▸ Using the information
• 1. Does each statement below agree with the Wang Juan profile? Answer yes or no for each, quoting the deciding words of the profile.
(a) Wang Juan won gold in the 100m T44 at the 2002 World Championships in Lille.
(b) Wang Juan won gold at the 2004 Athens Paralympic Games.
(c) Wang Juan competes mainly in category T44 sprinter events.
• 2. Carry on the Wang Juan profile from its final sentence.

*** Given passage ***

Personal information
- Born: 3 September 1975 (age 50)

Sport
- Sport: Paralympic athletics

Medal record
Paralympic athletics
Representing China
Paralympic Games
| Silver medal – second place | 2004 Athens | Long jump F44/46 |
| Bronze medal – third place | 2000 Sydney | 100 m T44 |
| Bronze medal – third place | 2000 Sydney | 200 m T44 |
| Bronze medal – third place | 2008 Beijing | 100 m T44 |
World Championships
| Gold medal – first place | 2002 Lille | 100m T44 |
| Silver medal – second place | 1998 Birmingham | Long jump F44 |
| Silver medal – second place | 2002 Lille | 200m T44 |
| Bronze medal – third place | 1998 Birmingham | 100m T44 |
Asian Para Games
| Gold medal – first place | 2010 Guangzhou | 100m T44 |
| Silver medal – second place | 2010 Guangzhou | Long jump F44/46 |

= Wang Juan (athlete) =

Chinese Paralympic athlete

Wang Juan (汪涓, born 3 September 1975) is a Paralympian athlete from China competing mainly in category T44 sprinter events.

*** The data ***

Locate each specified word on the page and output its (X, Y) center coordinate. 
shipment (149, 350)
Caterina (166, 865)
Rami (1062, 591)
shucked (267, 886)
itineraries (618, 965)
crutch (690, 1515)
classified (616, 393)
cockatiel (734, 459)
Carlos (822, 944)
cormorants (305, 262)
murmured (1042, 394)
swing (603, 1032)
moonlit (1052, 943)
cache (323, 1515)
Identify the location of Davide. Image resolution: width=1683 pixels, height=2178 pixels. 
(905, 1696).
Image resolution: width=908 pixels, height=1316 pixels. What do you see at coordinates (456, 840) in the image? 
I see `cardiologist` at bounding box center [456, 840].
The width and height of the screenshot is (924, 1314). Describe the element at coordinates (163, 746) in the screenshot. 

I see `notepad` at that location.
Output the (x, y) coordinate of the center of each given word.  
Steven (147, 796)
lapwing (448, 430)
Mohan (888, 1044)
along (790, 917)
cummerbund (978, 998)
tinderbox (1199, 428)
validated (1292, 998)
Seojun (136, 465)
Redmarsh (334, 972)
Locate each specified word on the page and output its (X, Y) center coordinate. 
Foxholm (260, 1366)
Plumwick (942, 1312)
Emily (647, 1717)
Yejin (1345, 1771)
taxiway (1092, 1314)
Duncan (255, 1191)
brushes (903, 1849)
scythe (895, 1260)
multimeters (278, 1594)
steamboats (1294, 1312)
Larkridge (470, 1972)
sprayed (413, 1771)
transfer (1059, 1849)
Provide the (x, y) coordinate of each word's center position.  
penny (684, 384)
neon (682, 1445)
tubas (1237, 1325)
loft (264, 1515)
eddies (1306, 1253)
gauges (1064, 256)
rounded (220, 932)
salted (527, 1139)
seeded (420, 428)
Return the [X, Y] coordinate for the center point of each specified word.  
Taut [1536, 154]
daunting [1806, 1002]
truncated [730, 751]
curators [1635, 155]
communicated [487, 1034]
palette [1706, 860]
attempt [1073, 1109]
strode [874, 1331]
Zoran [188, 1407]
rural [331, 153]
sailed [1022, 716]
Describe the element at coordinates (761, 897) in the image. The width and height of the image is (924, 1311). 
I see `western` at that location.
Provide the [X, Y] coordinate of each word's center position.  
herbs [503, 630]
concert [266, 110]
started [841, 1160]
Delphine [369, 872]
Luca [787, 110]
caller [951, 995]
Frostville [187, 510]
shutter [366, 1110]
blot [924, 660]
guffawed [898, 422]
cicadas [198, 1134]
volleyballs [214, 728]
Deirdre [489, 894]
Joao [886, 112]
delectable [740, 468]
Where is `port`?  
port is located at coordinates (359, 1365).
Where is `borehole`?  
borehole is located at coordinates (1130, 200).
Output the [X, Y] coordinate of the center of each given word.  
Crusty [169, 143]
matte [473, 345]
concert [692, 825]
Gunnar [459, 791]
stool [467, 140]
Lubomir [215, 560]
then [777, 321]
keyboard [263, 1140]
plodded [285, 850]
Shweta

***

▸ Responses by task
• 1.
(a) Yes: "Gold medal – first place | 2002 Lille | 100m T44"
(b) No: "Silver medal – second place | 2004 Athens | Long jump F44/46"
(c) Yes: "competing mainly in category T44 sprinter events"

• 2.
She competed in the 2000 Summer Paralympics in Sydney, Australia where she won two bronze medals in the 100m and 200m T44. She competed in the 2004 Summer Paralympics in Athens, Greece where she won the silver medal in the long jump F44/46. She returned to the Paralympics in 2008 in Beijing, China winning one more bronze medal in the T44 100m.

Wang Juan and several other Paralympians training in Beijing acted in the 1997 Chinese film Colors of the Blind, essentially as fictionalized versions of themselves.